Upon the facts disclosed in the foregoing cases, it appeared that it was not discretionary with the mortgagor whether he would pay his note, or with the mortgagee whether he would extend the credit or assume the obligation which was the consideration for the note; but the argument was advanced, that if the payment of the note or the extension of the credit had been discretionary with either party, the mortgage would have been invalid. It would seem, however, that this argument is to some extent in conflict with the results reached in Richards v. Railroad, 44 N.H. 127, and Internat'l Trust Co. v. Company, 70 N.H. 118, when applied the facts there stated. In *Page 454 
the last case, it appeared that in 1895, the Gas  Electric Company contemplated issuing bonds to the amount of $50,000, secured by a mortgage running to the plaintiff Trust Company, as trustee; that such a mortgage was made, describing the bonds to be secured, and was duly recorded on August 14, 1895; that the bonds were pledged from time to time thereafter to different parties, as security for loans made to the company, the last of the bonds being pledged July 1, 1896. In September and October, 1895, creditors of the company attached its real estate. When the first attachment was made, money to the amount of $14,100 had been advanced upon the security of the bonds, and at the time of the second attachment, to the amount of $19,100. The creditors obtained judgments, and were about to levy upon the mortgaged property when they were temporarily enjoined. It was contended that the mortgage was void, on the ground that it was to secure future advancements; but the court held that the mortgage was valid, that it took effect at one time as to one pledge of bonds and at a later date as to, another and became effective after the bonds were disposed of, that it was a prior lien upon the property to the extent of the money advanced upon the bonds before the attachments, and that as to the sums thereafter advanced the attachments took precedence.
It would seem that if the argument advanced in Stearns v. Bennett, supra, had been applied in this decision, such a result would not have been reached; for it was discretionary with the Gas and Electric Company, the mortgagor, after it had pledged the first block of bonds as to which the mortgage had taken effect as a security, to say whether it would pledge the balance of the bonds to secure additional loans, and if so, when and in what amounts. But the court reasoned that as, since the decision in Richards v. Railroad, large amounts of property had been invested in reliance thereon, the interpretation put upon the statute in that case should be followed, even though its correctness might be questioned.

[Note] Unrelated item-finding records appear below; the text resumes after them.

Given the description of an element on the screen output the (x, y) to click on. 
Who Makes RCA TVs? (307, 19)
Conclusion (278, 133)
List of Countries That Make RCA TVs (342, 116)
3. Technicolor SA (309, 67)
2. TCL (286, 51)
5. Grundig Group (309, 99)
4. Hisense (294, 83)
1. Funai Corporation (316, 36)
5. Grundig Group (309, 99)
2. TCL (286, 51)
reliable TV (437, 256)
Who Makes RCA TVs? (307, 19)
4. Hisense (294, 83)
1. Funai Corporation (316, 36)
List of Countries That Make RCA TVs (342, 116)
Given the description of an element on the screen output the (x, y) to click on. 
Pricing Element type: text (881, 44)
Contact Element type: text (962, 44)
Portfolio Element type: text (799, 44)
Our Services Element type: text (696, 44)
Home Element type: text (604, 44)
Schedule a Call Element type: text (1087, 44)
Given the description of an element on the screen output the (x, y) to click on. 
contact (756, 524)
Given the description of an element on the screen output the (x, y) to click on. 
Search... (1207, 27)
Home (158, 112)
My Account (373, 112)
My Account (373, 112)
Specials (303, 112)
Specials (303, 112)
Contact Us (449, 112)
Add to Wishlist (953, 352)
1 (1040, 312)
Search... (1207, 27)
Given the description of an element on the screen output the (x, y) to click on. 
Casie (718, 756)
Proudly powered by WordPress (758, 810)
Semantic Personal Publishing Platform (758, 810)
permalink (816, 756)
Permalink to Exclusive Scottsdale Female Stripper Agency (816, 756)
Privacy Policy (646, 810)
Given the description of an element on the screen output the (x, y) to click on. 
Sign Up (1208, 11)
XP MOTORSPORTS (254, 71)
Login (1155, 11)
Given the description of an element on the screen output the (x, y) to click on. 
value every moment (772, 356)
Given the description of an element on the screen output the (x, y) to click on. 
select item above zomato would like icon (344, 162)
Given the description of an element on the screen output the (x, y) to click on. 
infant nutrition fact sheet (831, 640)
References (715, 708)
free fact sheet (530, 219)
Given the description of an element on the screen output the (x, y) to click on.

The facts in this case do not differ in their essentials from those in Internat'l Trust Co. v. Company; and as the plaintiff's mortgage was duly recorded, and he had advanced sums amounting to $1,000 prior to Whitcher's mortgage to the defendant Durgin, it takes precedence of that mortgage to that extent. The last advancement of $1,000 being subsequent to the Durgin mortgage, but prior to the one given to Jewell, the plaintiff's mortgage as security for this advancement is subsequent to the Durgin mortgage, but prior to the one given to Jewell.
The plaintiff is entitled to a decree. If the one made was not *Page 455 
in accord with the foregoing, it should be modified in conformity thereto.
Case discharged.
CHASE, WALKER, and YOUNG, JJ., did not sit: PARSONS, C. J., concurred.